Self-service technologies and the use of robot workers have generated widespread anxiety about major job losses. According to a May 2017 study published by an investment advisor firm, between 6 million to 7.5 million retail jobs are at risk of being replaced due to automation over the next decade. Retail cashiers — and women in particular — are at highest risk for automation, the report stated.

But shift the focus from jobs to tasks and a more optimistic view emerges. As HR expert John Boudreau points out in this blog post, ATMs were once thought to be the doom of bank tellers, but this proved to be false. In fact, the number of teller jobs increased with the number of ATMs because the number of banking transactions soared, and banks began to compete by hiring more bank employees to provide better customer service.

During the Industrial Revolution, the number of weavers rose as the work became more automated, explains this article from The Economist: “Improved efficiency led to higher production, lower prices and thus more demand for the tasks that the machines could not perform.”

The introduction of self-service cashiers appears to be following the same pattern of labor redistribution. When McDonald’s introduced self-service kiosks in thousands of stores, it asserted that they were not a labor replacement. As one company spokeswoman told Business Insider, the kiosks “provide an opportunity to transition back-of-the-house positions to more customer service roles such as concierges and table service where they are able to truly engage with guests and enhance the dining experience.”

In terms of automation in warehouses, Amazon continues to add people to its workforce, even as it rolls out more than 100,000 robots worldwide. Workers who had previously stacked bins took courses at the company to become robot operators.

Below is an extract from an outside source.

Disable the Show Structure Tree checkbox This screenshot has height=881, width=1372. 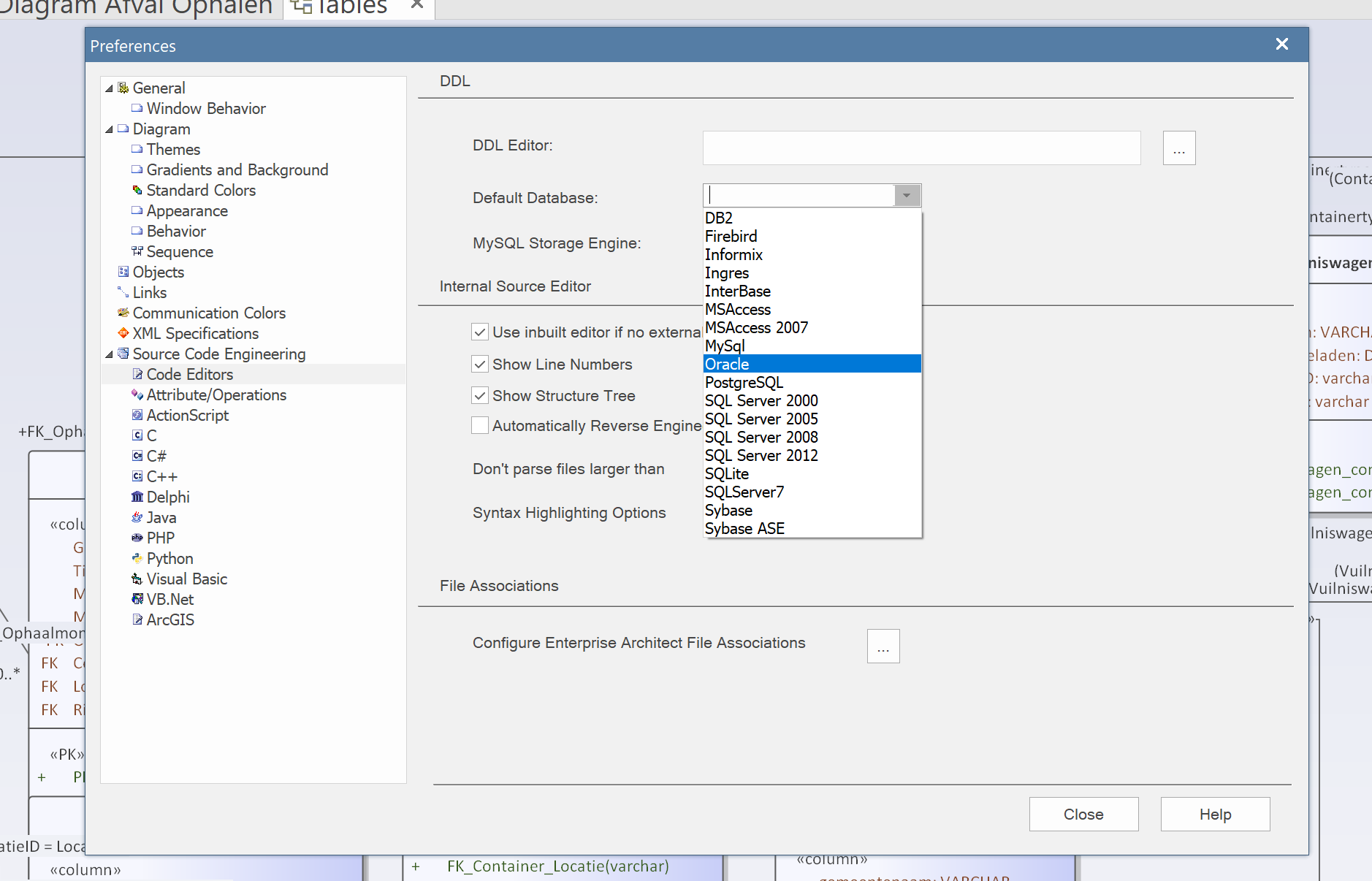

Strategic learning programs

Technology may not completely eliminate jobs. But it will create new challenges for employers and HR leaders in the form of skills gaps. Consider what happened when manufacturing started needing more workers with technical skills. The resulting skills gap left employers struggling to fill vacancies, making “corporate colleges” a necessity.

This link between rapidly evolving technology and internal “learn as you earn” programs is also prominent in other industries: AT&T launched a $1 billion retraining effort after discovering that nearly half of its employees lacked the necessary skills to keep the company competitive. One of our customers, as it expanded its mission of providing mailing and shipping products to incorporate an e-commerce focus, realized that it needed to train an entirely new skill set to support their business of the future.

This forces HR leaders to become more strategic: Instead of just looking at headcount demands, they must also look at how to design learning programs that address ever-changing skills requirements. However, to avoid over-spending on initiatives that don’t move the business forward, these programs must be built using a data-driven approach.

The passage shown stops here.